For this exercise, reproduce the entries below exactly, but only from the line containing "The image size" through the line containing "Image resolution: width=1200", both included.

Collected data
◆ ◆ ◆ ◆
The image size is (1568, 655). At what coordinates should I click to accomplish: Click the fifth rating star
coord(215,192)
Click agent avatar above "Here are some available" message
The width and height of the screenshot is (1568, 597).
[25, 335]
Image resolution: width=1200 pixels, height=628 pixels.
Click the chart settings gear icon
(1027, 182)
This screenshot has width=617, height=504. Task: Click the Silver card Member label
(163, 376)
◆ ◆ ◆ ◆
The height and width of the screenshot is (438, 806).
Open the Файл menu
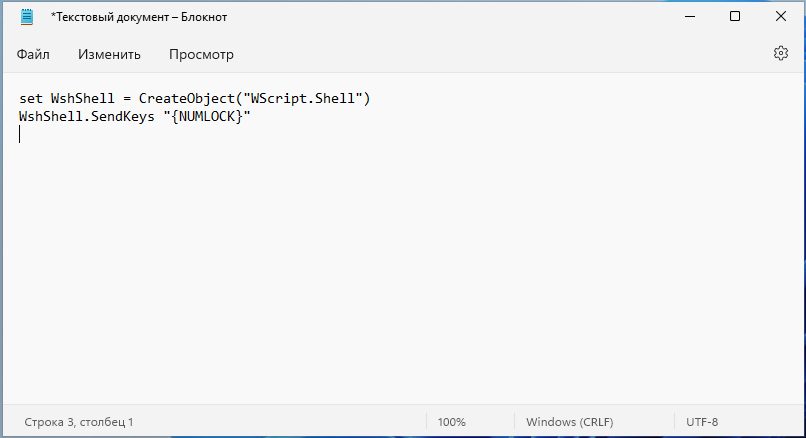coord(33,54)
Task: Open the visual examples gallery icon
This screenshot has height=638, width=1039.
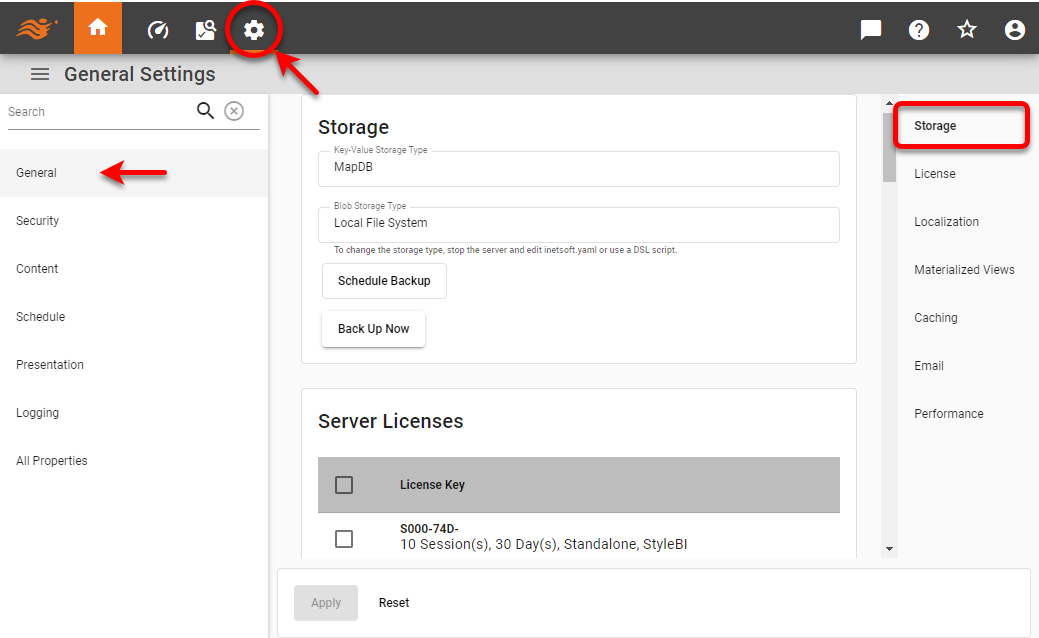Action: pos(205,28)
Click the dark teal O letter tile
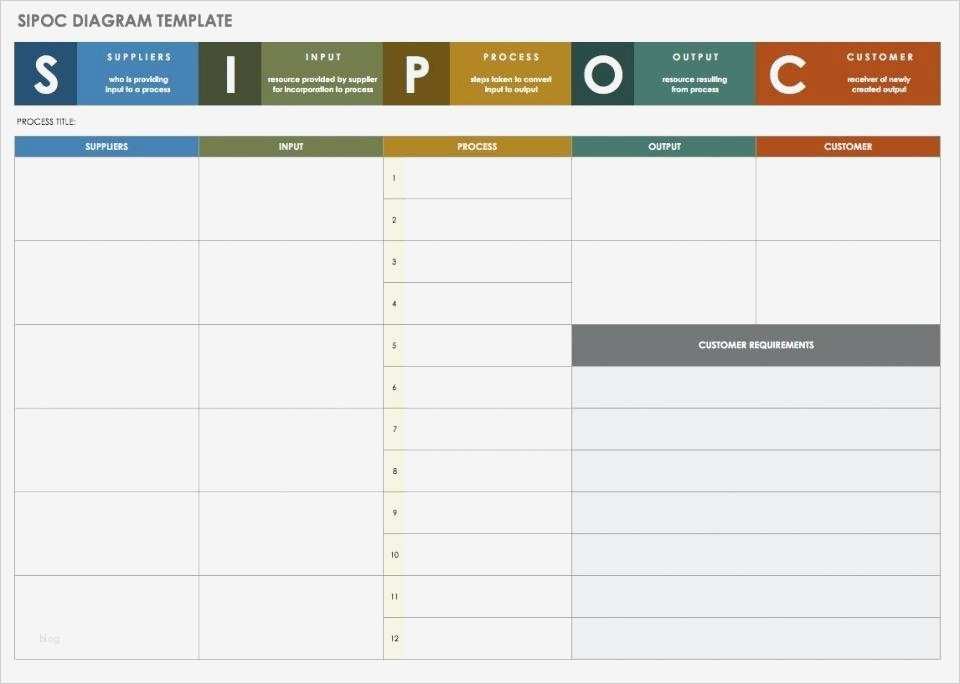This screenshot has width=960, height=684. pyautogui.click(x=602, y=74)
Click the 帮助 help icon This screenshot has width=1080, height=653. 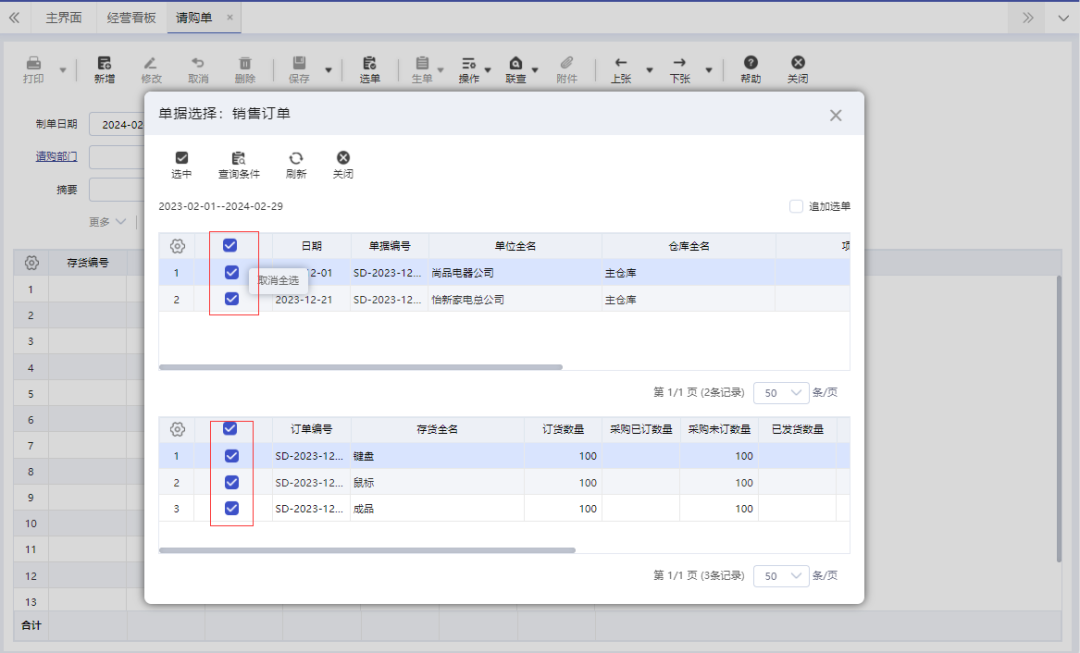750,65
◆ ◆ ◆ ◆
* RESPONSE TO THIS TASK *
The image size is (1568, 655). At what coordinates should I click to accomplish: Click the fifth rating star
coord(215,192)
Click agent avatar above "Here are some available" message
The width and height of the screenshot is (1568, 597).
[25, 335]
Image resolution: width=1200 pixels, height=628 pixels.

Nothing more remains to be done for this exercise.